- PAGE EXTRACT
Figure 4 | Local Morans I statistics - theft from building

Figure 4 described the local spatial process of theft from building, in which relatively high values of Local_Morans_I represented strong and statistically significant evidence of local clustering. Chicago downtown region featured high counts of theft from building incidents, relatively high I values, low p-values and a series of significant hotspots. The outcomes indicated that there might existed local clustring in that region.

Correlations

# significant cluster
final_net <-
  final_net %>%
  mutate(theftBldg18.isSig = 
           ifelse(local_morans[,5] <=0.0000001, 1, 0)) %>%
  mutate(theftBldg18.isSig.dist =
           nn_function(st_c(st_coid(final_net)),
                       st_c(st_coid(
                         filter(final_net, theftBldg18.isSig == 1))), 1))

- STORED DATA
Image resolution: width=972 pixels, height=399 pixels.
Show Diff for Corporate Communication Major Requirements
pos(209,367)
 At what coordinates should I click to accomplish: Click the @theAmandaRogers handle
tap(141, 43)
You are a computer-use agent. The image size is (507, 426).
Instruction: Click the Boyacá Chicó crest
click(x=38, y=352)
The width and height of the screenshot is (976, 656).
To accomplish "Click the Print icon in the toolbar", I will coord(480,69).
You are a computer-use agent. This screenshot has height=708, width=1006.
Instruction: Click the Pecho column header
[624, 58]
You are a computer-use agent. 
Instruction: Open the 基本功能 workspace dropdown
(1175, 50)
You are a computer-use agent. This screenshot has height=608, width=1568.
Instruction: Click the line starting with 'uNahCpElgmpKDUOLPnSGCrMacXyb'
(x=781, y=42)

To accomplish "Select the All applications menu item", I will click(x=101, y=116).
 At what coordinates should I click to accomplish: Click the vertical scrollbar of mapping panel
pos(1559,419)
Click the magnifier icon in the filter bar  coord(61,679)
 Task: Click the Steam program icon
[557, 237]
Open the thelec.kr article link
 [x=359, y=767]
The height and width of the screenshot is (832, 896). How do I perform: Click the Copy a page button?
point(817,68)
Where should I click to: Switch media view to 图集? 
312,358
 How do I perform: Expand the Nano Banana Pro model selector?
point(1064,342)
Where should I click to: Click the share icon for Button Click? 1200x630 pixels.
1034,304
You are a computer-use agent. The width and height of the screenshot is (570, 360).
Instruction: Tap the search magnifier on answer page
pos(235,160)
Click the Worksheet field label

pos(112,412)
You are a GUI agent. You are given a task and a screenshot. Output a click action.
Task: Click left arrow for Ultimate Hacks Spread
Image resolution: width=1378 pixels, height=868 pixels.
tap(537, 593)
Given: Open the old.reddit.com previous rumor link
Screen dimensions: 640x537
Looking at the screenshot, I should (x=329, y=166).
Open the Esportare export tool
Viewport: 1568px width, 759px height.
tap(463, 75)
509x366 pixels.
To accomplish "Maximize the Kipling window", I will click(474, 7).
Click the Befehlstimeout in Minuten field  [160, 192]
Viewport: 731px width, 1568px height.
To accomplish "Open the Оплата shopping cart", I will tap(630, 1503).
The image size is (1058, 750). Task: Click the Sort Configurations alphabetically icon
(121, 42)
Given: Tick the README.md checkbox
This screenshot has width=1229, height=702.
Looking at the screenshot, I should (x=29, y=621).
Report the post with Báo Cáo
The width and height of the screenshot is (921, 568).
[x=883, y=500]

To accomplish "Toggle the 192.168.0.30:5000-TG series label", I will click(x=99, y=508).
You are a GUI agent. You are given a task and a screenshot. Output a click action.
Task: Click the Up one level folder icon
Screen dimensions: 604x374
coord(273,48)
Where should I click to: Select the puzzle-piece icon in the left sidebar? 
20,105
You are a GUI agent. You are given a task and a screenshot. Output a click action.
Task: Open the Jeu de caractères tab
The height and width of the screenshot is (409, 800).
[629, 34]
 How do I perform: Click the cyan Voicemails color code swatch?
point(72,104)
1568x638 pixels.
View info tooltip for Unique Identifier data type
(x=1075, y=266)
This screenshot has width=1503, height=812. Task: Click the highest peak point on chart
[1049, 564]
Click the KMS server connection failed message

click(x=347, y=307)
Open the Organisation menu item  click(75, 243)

- ACTIONS TO TAKE
• a. From the Local Moran's I excerpt, return the passage between "Figure 4 described" and "in that region.", inclusive, word for word.
• b. Answer these questions about the Local Moran's I excerpt:
(i) Which figure number shows the Local Moran's I statistics for theft from building?
(ii) The downtown region of which city featured high counts of theft from building incidents?
(iii) In the code, local_morans[,5] must be at or below what value for theftBldg18.isSig to be set to 1?
The lines play no part in what comes next.

- ANSWERS TO THE PROBLEMS
• a.
Figure 4 described the local spatial process of theft from building, in which relatively high values of Local_Morans_I represented strong and statistically significant evidence of local clustering. Chicago downtown region featured high counts of theft from building incidents, relatively high I values, low p-values and a series of significant hotspots. The outcomes indicated that there might existed local clustring in that region.

• b.
(i) Figure 4
(ii) Chicago
(iii) 0.0000001